• [Work instructions] Edit the entries below so that "computer-use agent" becomes "desktop assistant" wherever it occurs, leaving everything else the same.

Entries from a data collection
################

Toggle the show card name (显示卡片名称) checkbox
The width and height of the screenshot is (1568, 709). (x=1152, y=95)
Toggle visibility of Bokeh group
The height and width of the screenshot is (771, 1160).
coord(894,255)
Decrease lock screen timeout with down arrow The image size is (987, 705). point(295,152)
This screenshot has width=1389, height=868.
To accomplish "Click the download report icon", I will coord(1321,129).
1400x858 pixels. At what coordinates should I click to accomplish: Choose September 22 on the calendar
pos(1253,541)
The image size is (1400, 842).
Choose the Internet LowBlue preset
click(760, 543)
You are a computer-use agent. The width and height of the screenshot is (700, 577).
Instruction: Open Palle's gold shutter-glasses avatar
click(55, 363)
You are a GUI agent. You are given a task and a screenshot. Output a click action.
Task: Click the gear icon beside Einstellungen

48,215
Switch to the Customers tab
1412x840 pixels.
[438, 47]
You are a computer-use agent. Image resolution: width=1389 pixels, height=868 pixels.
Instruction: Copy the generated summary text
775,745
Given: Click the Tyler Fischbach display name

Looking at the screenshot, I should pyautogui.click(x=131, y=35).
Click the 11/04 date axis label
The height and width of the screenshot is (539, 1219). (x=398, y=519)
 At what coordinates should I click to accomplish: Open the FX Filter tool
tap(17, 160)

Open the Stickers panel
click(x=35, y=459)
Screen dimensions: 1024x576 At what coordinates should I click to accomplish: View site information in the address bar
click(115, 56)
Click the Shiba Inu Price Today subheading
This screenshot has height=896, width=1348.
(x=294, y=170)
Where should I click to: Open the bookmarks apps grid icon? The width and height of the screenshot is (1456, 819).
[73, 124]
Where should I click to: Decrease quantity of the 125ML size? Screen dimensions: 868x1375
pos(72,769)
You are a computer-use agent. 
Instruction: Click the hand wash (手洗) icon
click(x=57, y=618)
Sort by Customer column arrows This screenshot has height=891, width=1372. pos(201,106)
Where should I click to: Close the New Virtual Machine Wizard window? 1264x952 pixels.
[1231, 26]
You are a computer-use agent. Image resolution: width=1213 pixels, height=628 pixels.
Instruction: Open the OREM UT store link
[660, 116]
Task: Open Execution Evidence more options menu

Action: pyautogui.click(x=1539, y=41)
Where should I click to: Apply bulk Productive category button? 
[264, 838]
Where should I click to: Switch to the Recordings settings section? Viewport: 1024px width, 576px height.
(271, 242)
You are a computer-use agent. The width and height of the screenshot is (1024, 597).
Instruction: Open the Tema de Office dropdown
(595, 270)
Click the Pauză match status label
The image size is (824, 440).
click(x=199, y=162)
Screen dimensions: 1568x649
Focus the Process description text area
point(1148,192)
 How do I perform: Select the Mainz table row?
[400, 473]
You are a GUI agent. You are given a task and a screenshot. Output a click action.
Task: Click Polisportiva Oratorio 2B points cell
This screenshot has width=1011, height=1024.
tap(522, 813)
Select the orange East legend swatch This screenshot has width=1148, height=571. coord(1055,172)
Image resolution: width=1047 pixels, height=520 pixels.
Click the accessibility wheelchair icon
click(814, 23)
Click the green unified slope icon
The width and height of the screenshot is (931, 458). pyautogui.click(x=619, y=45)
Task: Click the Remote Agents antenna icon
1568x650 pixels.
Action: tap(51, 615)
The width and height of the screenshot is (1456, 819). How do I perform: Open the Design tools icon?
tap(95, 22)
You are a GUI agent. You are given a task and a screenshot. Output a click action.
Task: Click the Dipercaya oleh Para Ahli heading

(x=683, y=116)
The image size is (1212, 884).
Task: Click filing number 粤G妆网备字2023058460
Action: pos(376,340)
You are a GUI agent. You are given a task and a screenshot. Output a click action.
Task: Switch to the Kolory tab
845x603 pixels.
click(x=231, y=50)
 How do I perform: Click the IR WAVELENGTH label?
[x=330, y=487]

################

• [Problem solution]
Toggle the show card name (显示卡片名称) checkbox
The width and height of the screenshot is (1568, 709). (x=1152, y=95)
Toggle visibility of Bokeh group
The height and width of the screenshot is (771, 1160).
coord(894,255)
Decrease lock screen timeout with down arrow The image size is (987, 705). point(295,152)
This screenshot has width=1389, height=868.
To accomplish "Click the download report icon", I will coord(1321,129).
1400x858 pixels. At what coordinates should I click to accomplish: Choose September 22 on the calendar
pos(1253,541)
The image size is (1400, 842).
Choose the Internet LowBlue preset
click(760, 543)
You are a desktop assistant. The width and height of the screenshot is (700, 577).
Instruction: Open Palle's gold shutter-glasses avatar
click(55, 363)
You are a GUI agent. You are given a task and a screenshot. Output a click action.
Task: Click the gear icon beside Einstellungen

48,215
Switch to the Customers tab
1412x840 pixels.
[438, 47]
You are a desktop assistant. Image resolution: width=1389 pixels, height=868 pixels.
Instruction: Copy the generated summary text
775,745
Given: Click the Tyler Fischbach display name

Looking at the screenshot, I should pyautogui.click(x=131, y=35).
Click the 11/04 date axis label
The height and width of the screenshot is (539, 1219). (x=398, y=519)
 At what coordinates should I click to accomplish: Open the FX Filter tool
tap(17, 160)

Open the Stickers panel
click(x=35, y=459)
Screen dimensions: 1024x576 At what coordinates should I click to accomplish: View site information in the address bar
click(115, 56)
Click the Shiba Inu Price Today subheading
This screenshot has height=896, width=1348.
(x=294, y=170)
Where should I click to: Open the bookmarks apps grid icon? The width and height of the screenshot is (1456, 819).
[73, 124]
Where should I click to: Decrease quantity of the 125ML size? Screen dimensions: 868x1375
pos(72,769)
You are a desktop assistant. 
Instruction: Click the hand wash (手洗) icon
click(x=57, y=618)
Sort by Customer column arrows This screenshot has height=891, width=1372. pos(201,106)
Where should I click to: Close the New Virtual Machine Wizard window? 1264x952 pixels.
[1231, 26]
You are a desktop assistant. Image resolution: width=1213 pixels, height=628 pixels.
Instruction: Open the OREM UT store link
[660, 116]
Task: Open Execution Evidence more options menu

Action: pyautogui.click(x=1539, y=41)
Where should I click to: Apply bulk Productive category button? 
[264, 838]
Where should I click to: Switch to the Recordings settings section? Viewport: 1024px width, 576px height.
(271, 242)
You are a desktop assistant. The width and height of the screenshot is (1024, 597).
Instruction: Open the Tema de Office dropdown
(595, 270)
Click the Pauză match status label
The image size is (824, 440).
click(x=199, y=162)
Screen dimensions: 1568x649
Focus the Process description text area
point(1148,192)
 How do I perform: Select the Mainz table row?
[400, 473]
You are a GUI agent. You are given a task and a screenshot. Output a click action.
Task: Click Polisportiva Oratorio 2B points cell
This screenshot has width=1011, height=1024.
tap(522, 813)
Select the orange East legend swatch This screenshot has width=1148, height=571. coord(1055,172)
Image resolution: width=1047 pixels, height=520 pixels.
Click the accessibility wheelchair icon
click(814, 23)
Click the green unified slope icon
The width and height of the screenshot is (931, 458). pyautogui.click(x=619, y=45)
Task: Click the Remote Agents antenna icon
1568x650 pixels.
Action: tap(51, 615)
The width and height of the screenshot is (1456, 819). How do I perform: Open the Design tools icon?
tap(95, 22)
You are a GUI agent. You are given a task and a screenshot. Output a click action.
Task: Click the Dipercaya oleh Para Ahli heading

(x=683, y=116)
The image size is (1212, 884).
Task: Click filing number 粤G妆网备字2023058460
Action: pos(376,340)
You are a GUI agent. You are given a task and a screenshot. Output a click action.
Task: Switch to the Kolory tab
845x603 pixels.
click(x=231, y=50)
 How do I perform: Click the IR WAVELENGTH label?
[x=330, y=487]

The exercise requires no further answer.